A couple of days ago, I said I would ride harder than normal and risk blowing up today. It's funny how easily those words come in front of a keyboard- when it's time to do it, even though there isn't much on the line, it's tough to look into that abyss.
Most of the course was flat with really long, gentle rollers. It consisted of a small 5 mile loop, then you repeat the first 3 miles of the loop as you start a larger 9 mile loop. The backside had three good hills, but they were short enough that I was in the big ring the whole way. There were also very few corners and intersections, so overall, it was pretty fast.
At the start, I jumped out and went for it. Within a mile, it felt like my heart was going to jump through my chest and I could barely take in enough air. At the same time, I realized I hadn't started my Powertap, so hit the button to wake it up and swore at the operator. What an idiot. I don't think I let off the pace much, but things seemed to get under control fairly soon after that.
Here I am on the first loop. Notice the slow shirt and race number holding me back. I need to change those for next year.
Here I am the second time through, obviously struggling.
I stayed consistent the whole way, even working the downhills. I was afraid to look, but expected Bob to come flying by the entire time. The race went by fairly quickly, and at the finish, figured I had done well. I waited for Bob, hoping it would be more than the 30 second gap- it turns out I beat him by 22 seconds, which is a victory in my book. He's a very solid competitor.
I finished 9th OA. As for the data gathering, the numbers were good. Compared to Freeport, my cadence was identical (89), VI went from 105 to 102, speed from 23.6 to 24.4, and average power went from 279 to 286. What's incredible is that my normalized power was identical- 293w. I guess I know where my threshold is.
From the finish, I made my way to the end of the first loop to see Nick and ride with him. That's where we nearly had the worst family disaster you can imagine. For those of you that know Cape Elizabeth, the course turned right (more than 90 degrees) from Fowler Rd. back onto Route 77. We both rode the first loop as warm up, and I explained he was to turn right at that point. He rode the course last year as part of the CELT sprint tri. This time, however, he shot out through the intersection and crossed both lanes as if he were turning left. When I realized what he was doing, I yelled, at which point, right around the double yellow line, still in aero bars, he turned back to the right, going up Rt. 77 on the wrong side of the road. He then crossed safely and proceeded onto the second loop.

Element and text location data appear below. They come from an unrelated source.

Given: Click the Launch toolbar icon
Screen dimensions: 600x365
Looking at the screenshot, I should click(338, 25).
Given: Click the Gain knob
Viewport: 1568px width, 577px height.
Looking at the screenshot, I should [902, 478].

This could have been a complete disaster. There were no officials slowing traffic coming in the other lane. And the one marshall directing racers was less than obvious. She was also handling traffic, for both cars and bikes, coming from two different directions. What many race organizers don't realize is that marshalls have no idea how hard we're working and what that does to our ability to think. Subtle waving isn't enough. They need to be out there with big orange flags that are impossible to miss (like the Freeport TT), and be LOUD. I've been to many other races where they fall short. I've even made wrong turns myself. We need to accept partial blame here for our mistake. No question about it. However we're talking about a life and death situation, and there need to be additional safeguards. I could go on and on with my frustrations. I just hope the organizers can learn something from this and improve for next year. Fortunately, we're all in one piece.

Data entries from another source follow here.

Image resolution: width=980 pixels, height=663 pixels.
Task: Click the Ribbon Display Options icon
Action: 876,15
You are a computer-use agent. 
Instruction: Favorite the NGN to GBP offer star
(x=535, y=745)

Anyway, Nick had a good race and upped his average speed to about 18. Here he is:
After the race, I drove back to Falmouth for a 4 mile road race hosted by Community Programs. I'm on the town advisory committee, so I wanted to support them. I ran around the field a few times for warm up. At the start, I was on the shoulder of the leader for a few hundred yards, and thought, "Uh oh. If I'm near the lead, I have to work hard. And I'm not sure I want to do that." After a couple hundred yards, Mr. Garmin said I was going at a 5:56 pace. Not good. Thankfully, another guy came along, and they left me. It was a great sight to see the leaders move away from me. The last thing I wanted to do was empty an already depleted tank. At about mile 3, I fell to 5th place, which was fine. The course was flat and slight uphill to a turnaround. I split 6:39, 7:00, 6:43 and 6:39 for a total time of 27:10 (or so). I'm very satisfied with the effort.
To cap the day off, my 9 year old Leah and I went to the Sea Dogs game, sat 7 rows behind home plate, and had a great time. We also ate way too much- sausage roll, french fries, chicken nuggets, Sea Dogs biscuit and fried dough (my favorite).
Now I need to recover and fine tune for Saturday. Mooseman is a big deal, my only "B" olympic distance race of the year beside Worlds. I obviously feel good about my bike. The swim could be marginal, but I need to remember that that's pretty good. The run should be fine, but I have some questions about it. This is the race that starts the serious part of the season. I'm looking forward to it. Good luck to those doing the Sunday 1/2 Mooseman and also those going to CT for Rev 3. It's a big weekend all around.